I cover it briefly in chapter 7 of my textbook.
 
  • #69
Orodruin said:
I cover it briefly in chapter 7 of my textbook.
I suppose I can figure out what that textbook is if I check your posts?
 
  • #71
TeethWhitener said:
I’m not an expert, but the derivative here is gauge covariant: insensitive to gauge transformations. I don’t think this is the same as being covariant in the sense of a connection on a smooth space time manifold like you’d find in GR.
Yes, the vierbein should appear in the GR formulation.
 
  • #72
I asked about classical stability of PDEs versus divergences of Feynman diagrams from Dr.

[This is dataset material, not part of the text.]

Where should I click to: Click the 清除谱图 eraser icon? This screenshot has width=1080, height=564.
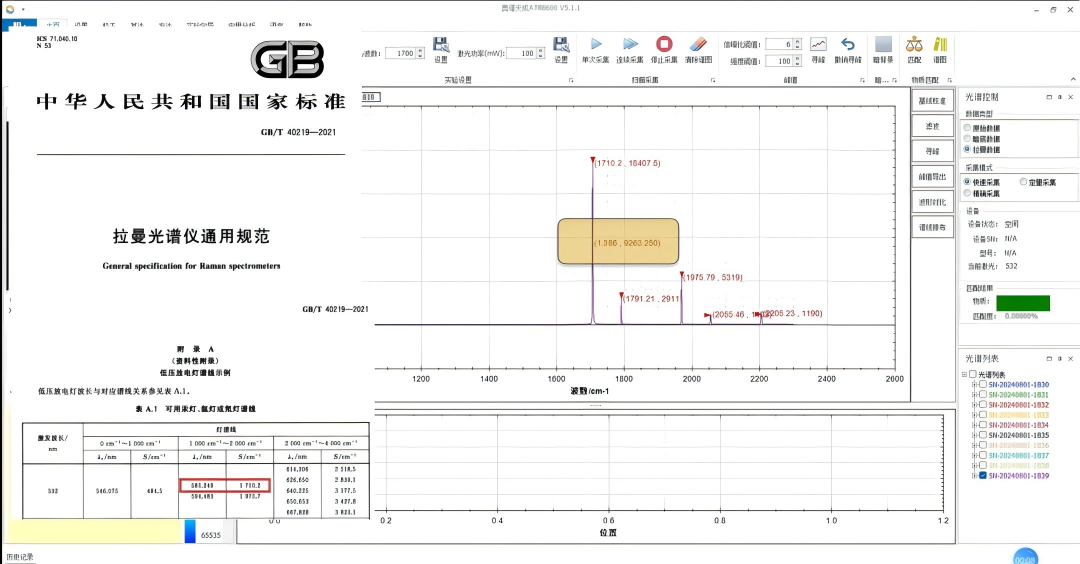tap(698, 44)
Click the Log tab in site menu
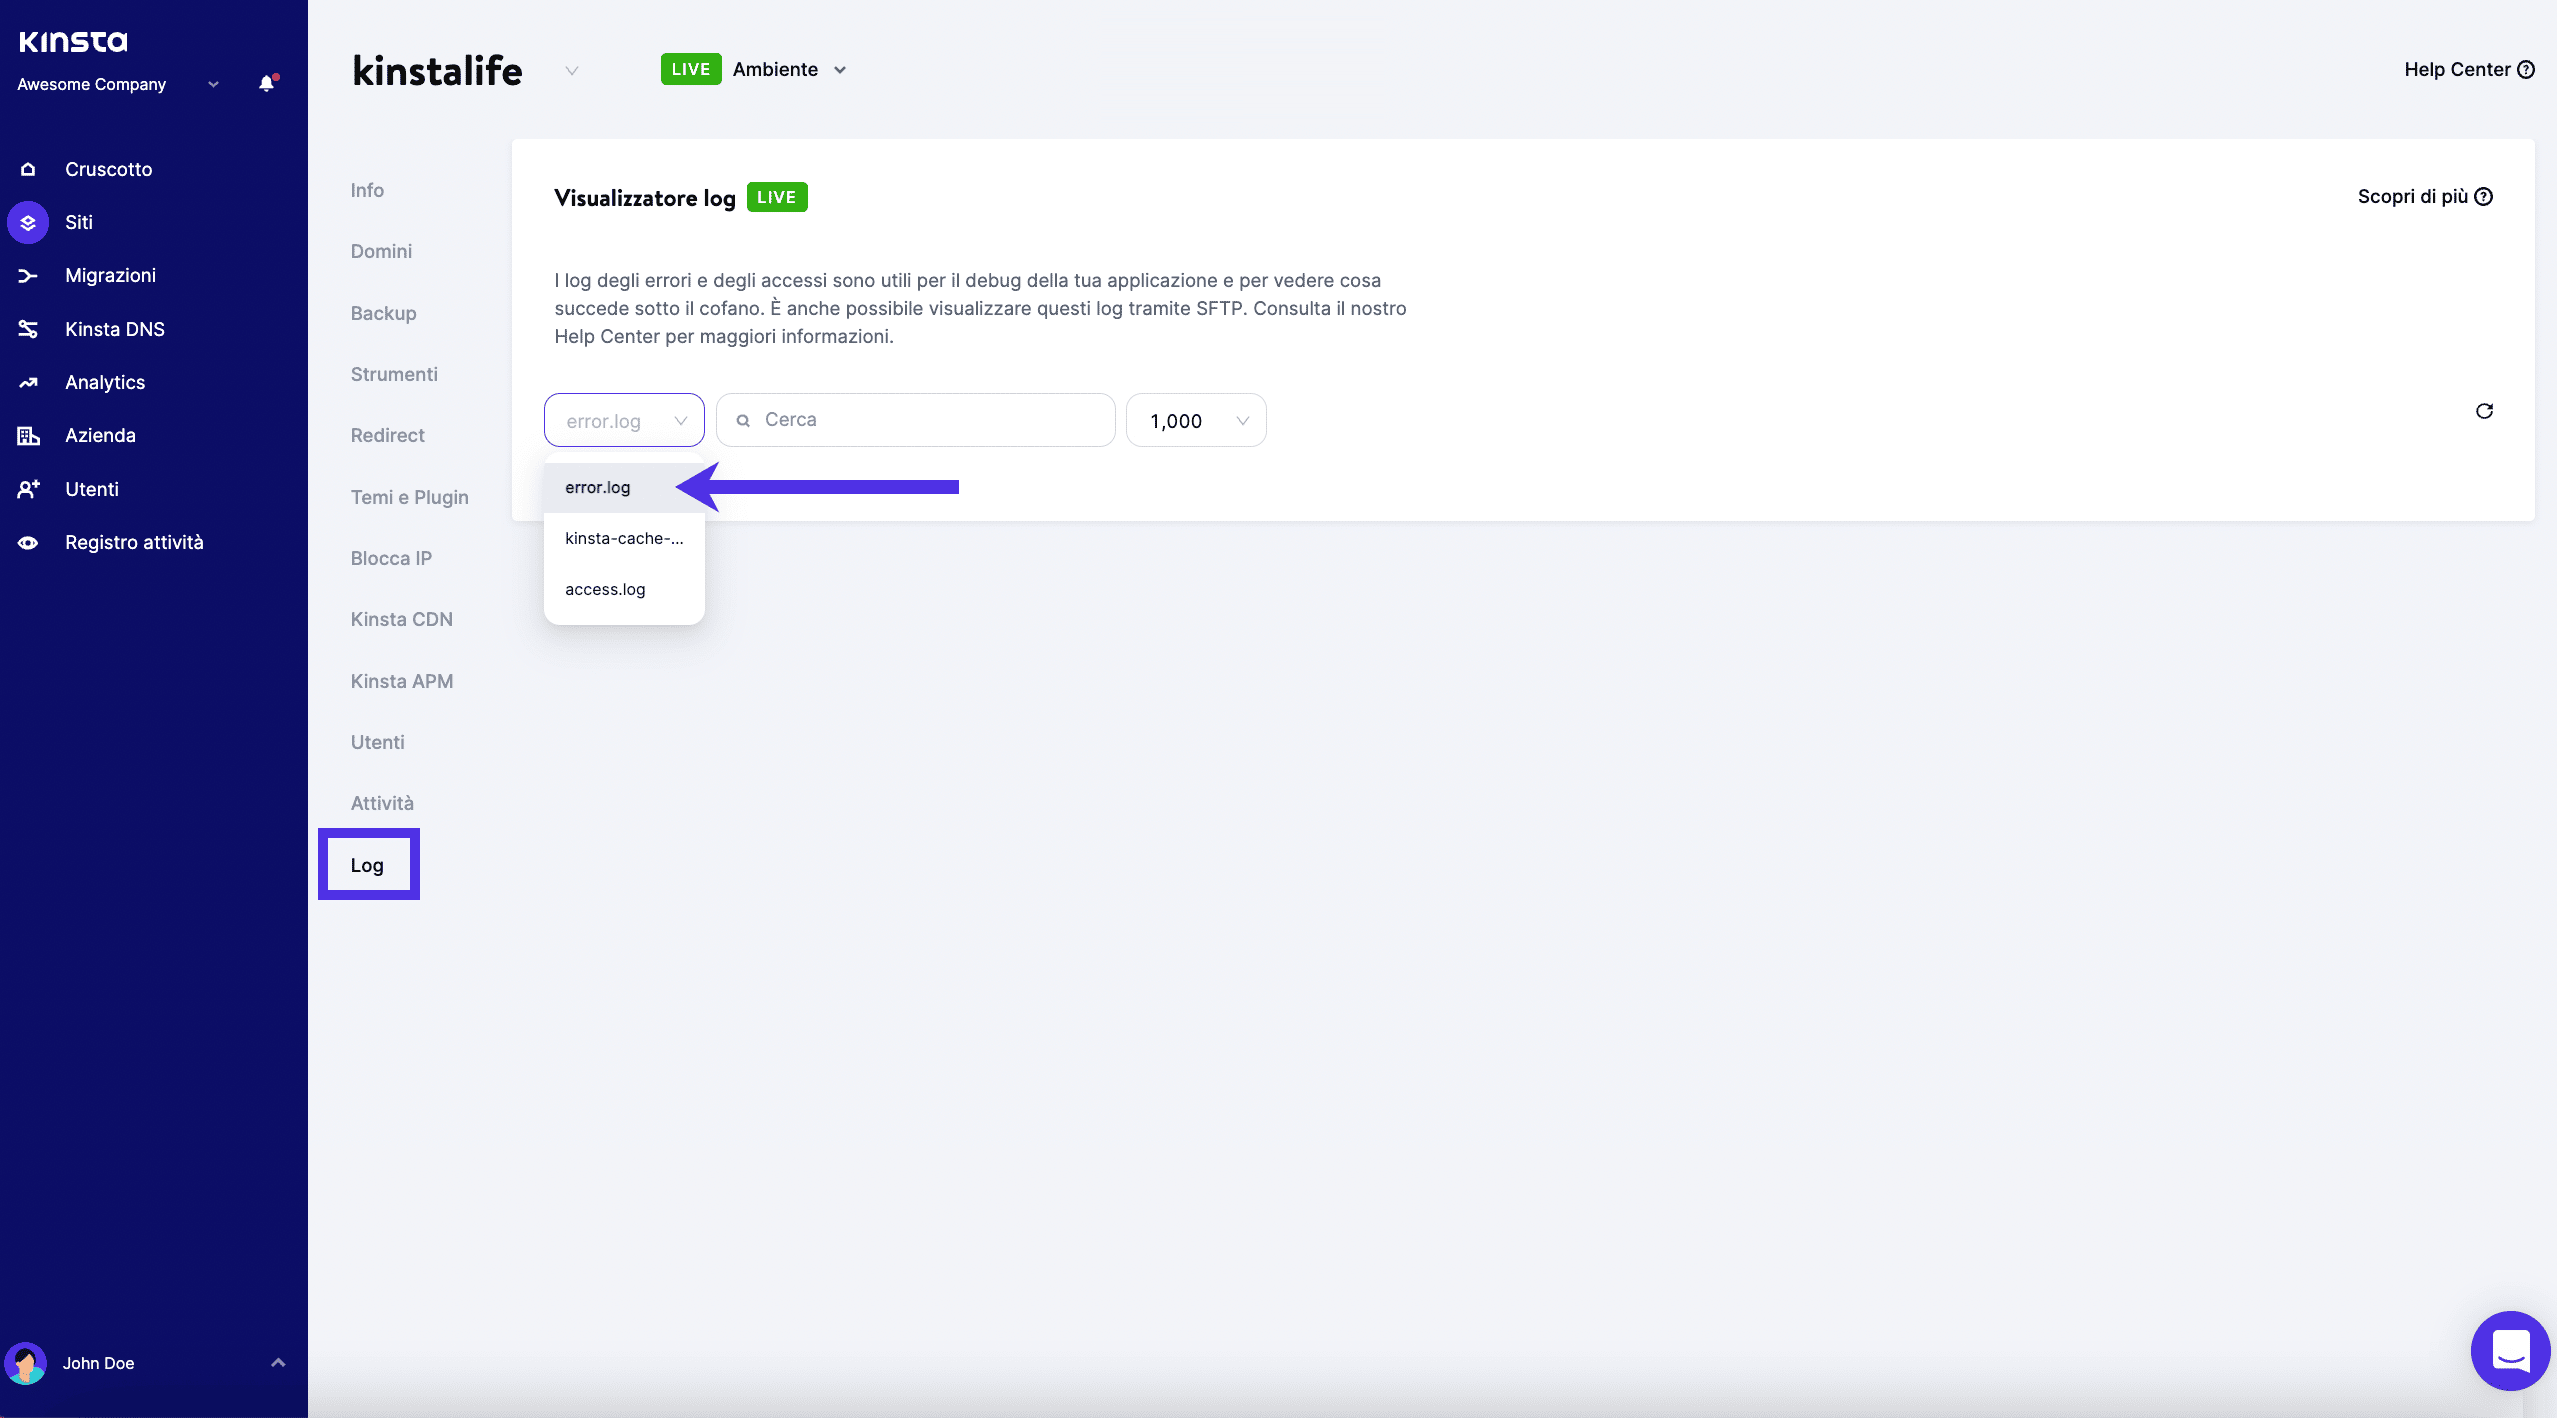Screen dimensions: 2557x1418 [367, 864]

Antti K.

He said that the "Feynman" diagrams in classical stability calculation of PDEs do not contain loops of virtual particles.

Those loops in standard Feynman diagrams appear because particles can "borrow energy" from vacuum for a short time.

Divergences and renormalization in standard Feynman diagrams are about the loops.

Divergences in classical stability calculations appear when we extend the loopless tree diagram larger and larger.

Thus, at the first glance, it is the possibility of borrowing energy from vacuum which makes perturbation diagrams more complex, and is responsible for the renormalization problem.

Christodoulou and Klainerman (1990) proved the stability the Minkowski metric under the Einstein equations under an infinitesimal perturbation.

There is no conflict with the fact that Feynman diagrams for linearized Einstein equations are non-renormalizable.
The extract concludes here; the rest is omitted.